Figure 2 shows the parity plot (predicted vs. observed values), with the 1:1 line and 95% prediction interval.
Based on the established correlation, the log BB parameter, reflecting the actual ability of a compound to penetrate the brain, can be reliably estimated from in vitro experimental data. This correlation provides a rapid and practical tool for predicting membrane permeability, a key determinant of ADME behavior. The proposed model offers valuable support at the early stage of drug discovery, enabling efficient screening of large compound libraries.
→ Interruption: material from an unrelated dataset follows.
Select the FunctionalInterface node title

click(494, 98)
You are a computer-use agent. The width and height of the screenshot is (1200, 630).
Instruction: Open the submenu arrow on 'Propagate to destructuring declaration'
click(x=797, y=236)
While the proposed Equation (1) explains a considerable proportion of the log BB variance (R^2^ = 0.64), the remaining unexplained variability is not unexpected for BBB endpoints and can be attributed to both methodological and biological factors. Because the experimental log BB values were compiled from the prior literature, they inevitably aggregate inter-study differences (e.g., protocol-, timing-, and reporting-dependent effects), which introduces label noise that cannot be eliminated by regression on in vitro descriptors alone. Moreover, it should be emphasized that log BB is a multifactorial parameter, reflecting not only passive permeability but also contributions from efflux and influx transporters, brain metabolism, and tissue binding [3]. The current predictor set (k′, pK_a_, and log D_7.4_) predominantly captures passive membrane interaction/partitioning; therefore, deviations are expected for compounds whose BBB disposition is influenced by mechanisms not encoded by these variables. To mitigate this limitation, the set of 57 compounds was deliberately selected to minimize the contribution of active transport at the BBB and to reflect CNS-relevant chemical space (45 positively charged and 12 negatively charged references). The vast majority of these compounds have not been reported as strong substrates of major efflux transporters (e.g., P-glycoprotein) or active influx transporters, supporting the interpretation that the predicted log BB values primarily reflect passive permeability. Consequently, the developed model is best suited for compounds with negligible transporter affinity, and preliminary screening for efflux or influx using Caco-2, MDCK-MDR1 [52] or similar assays is recommended when transporter involvement is suspected. In this context, the few compounds exhibiting larger residuals in the parity plot should be interpreted as expected outliers arising from endpoint heterogeneity or residual non-passive determinants rather than as failures of the experimental workflow.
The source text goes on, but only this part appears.